A Daniel lo subieron a una camioneta. Esa fue la última vez que alguien lo vio. No hay testimonios que lo ubiquen en algún centro clandestino de detención, aunque su madre siempre sospechó que estuvo en la Escuela de Mecánica de la Armada, ubicada en la vereda de enfrente de la CNEA.
Cuando Daniel no llegó a casa, Sara y Bernardo pensaron que había tenido un accidente. Recorrieron comisarías y hospitales, hasta que fueron a la CNEA y se enteraron de que estaba desaparecido. “Ahí empecé yo a luchar», recordaba Sara, que luego se unió al grupo de mujeres que marchaba alrededor de Plaza de Mayo para reclamar por la aparición con vida de sus hijos.

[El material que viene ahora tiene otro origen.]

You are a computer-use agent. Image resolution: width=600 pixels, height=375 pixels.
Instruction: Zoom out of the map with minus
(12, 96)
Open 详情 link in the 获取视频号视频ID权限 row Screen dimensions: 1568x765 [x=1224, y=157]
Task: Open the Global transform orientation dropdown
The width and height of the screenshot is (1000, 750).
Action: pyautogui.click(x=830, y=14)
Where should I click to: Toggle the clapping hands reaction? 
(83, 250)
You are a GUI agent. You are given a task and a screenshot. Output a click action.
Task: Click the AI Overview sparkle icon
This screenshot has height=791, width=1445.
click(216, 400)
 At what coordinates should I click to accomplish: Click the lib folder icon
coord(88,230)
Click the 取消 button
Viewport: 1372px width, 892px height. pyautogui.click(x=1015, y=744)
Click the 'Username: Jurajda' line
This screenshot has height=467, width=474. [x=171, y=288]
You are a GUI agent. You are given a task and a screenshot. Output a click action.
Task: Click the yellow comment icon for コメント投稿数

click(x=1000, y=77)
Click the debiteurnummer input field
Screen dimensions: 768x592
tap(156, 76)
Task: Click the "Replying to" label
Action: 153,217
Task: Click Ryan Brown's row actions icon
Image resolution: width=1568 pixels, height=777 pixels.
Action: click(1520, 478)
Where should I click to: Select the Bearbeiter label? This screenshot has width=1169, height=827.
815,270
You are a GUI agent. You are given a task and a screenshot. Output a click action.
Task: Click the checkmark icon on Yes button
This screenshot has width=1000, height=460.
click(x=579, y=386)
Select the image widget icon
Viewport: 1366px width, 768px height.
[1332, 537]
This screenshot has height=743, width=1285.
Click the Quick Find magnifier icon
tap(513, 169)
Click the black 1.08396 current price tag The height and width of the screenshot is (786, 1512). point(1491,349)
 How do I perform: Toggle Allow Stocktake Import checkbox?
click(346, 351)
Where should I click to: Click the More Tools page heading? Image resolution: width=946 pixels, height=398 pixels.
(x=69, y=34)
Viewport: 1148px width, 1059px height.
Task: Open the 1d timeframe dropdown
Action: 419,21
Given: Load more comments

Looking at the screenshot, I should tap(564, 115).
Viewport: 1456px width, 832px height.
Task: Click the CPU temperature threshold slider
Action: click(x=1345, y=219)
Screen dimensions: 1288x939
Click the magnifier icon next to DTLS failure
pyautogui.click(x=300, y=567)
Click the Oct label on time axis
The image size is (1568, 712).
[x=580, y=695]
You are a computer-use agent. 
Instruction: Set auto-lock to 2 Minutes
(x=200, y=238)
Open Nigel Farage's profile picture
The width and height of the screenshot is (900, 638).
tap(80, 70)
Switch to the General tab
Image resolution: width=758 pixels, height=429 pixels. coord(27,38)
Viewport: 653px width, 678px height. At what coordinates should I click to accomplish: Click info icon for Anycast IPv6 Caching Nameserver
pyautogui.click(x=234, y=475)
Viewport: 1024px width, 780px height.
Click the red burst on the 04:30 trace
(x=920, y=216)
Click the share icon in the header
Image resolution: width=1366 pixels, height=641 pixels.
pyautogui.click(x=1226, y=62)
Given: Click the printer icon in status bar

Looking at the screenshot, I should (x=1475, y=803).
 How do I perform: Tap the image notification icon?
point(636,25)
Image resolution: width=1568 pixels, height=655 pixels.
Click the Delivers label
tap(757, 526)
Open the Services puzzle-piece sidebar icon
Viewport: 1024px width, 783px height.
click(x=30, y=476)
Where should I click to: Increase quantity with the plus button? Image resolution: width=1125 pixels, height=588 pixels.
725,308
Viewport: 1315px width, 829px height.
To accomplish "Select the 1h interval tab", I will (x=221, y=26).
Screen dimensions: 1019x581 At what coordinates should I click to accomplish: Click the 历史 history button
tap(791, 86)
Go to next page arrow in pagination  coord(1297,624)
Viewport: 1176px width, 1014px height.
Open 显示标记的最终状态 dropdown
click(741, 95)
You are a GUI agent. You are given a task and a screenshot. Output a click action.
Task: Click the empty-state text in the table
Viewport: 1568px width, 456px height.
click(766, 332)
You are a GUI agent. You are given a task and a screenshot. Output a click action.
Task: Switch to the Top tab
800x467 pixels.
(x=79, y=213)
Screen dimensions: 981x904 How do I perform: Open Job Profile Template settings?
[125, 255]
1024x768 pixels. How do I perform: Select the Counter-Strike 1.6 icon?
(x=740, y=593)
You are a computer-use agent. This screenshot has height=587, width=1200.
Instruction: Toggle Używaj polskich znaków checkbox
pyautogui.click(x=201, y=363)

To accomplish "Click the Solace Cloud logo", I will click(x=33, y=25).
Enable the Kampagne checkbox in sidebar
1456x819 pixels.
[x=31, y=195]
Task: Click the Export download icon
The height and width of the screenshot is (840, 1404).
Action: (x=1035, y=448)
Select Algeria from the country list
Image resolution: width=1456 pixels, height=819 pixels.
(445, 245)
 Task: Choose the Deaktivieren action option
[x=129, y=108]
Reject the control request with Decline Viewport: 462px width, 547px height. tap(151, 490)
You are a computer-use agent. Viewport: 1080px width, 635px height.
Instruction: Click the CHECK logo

«Creo que no hay dolor más fuerte que cuando te sacan a un hijo; eso cambió toda mi vida. Lo empecé a buscar por todos lados; viajamos con mi esposo al extranjero para buscar alguna ayuda que interviniera con el gobierno argentino. Viajamos por todos lados; hablamos con senadores y diputados que trabajaban en Washington. Todos mandaban cartas preguntando por Daniel, pero nunca hubo respuestas», contó la mujer.
Ese camino de búsqueda incansable se llevó la vida de su esposo. «En el 77 Bernardo me dijo que estaba esperando el retorno de la democracia. Un día de 1983, me dijo: “si mi hijo en seis meses no vuelve, yo ya no tengo nada que hacer”. Vino la democracia, pasaron seis meses, mi esposo se enfermó de un tumor y falleció el 2 de mayo de 1984. Esperó los seis meses. Lo dijo, y así fue».
Sin embargo, eso no detuvo a Sara. Su mayor anhelo era poder darle a su hijo una sepultura digna, poder llevarle una flor. «Nosotros nunca quisimos venganza; sí justicia», aseguraba.
Pese a su tenacidad, no pudo cumplir con lo que se había prometido aquel 15 de julio de 1977. Pero acompañó y celebró cada restitución, de hijxs y nietxs, como si fuera propio.
En 2008, recibió el premio Azucena Villaflor, otorgado por el gobierno nacional y fue declarada ciudadana ilustre de la Ciudad de Buenos Aires, en 2010.
Hoy, Sara ya no está en el plano físico, pero su lucha por no olvidar continuará vigente en cada grito de Memoria, Verdad y Justicia. Así, será recordada por siempre.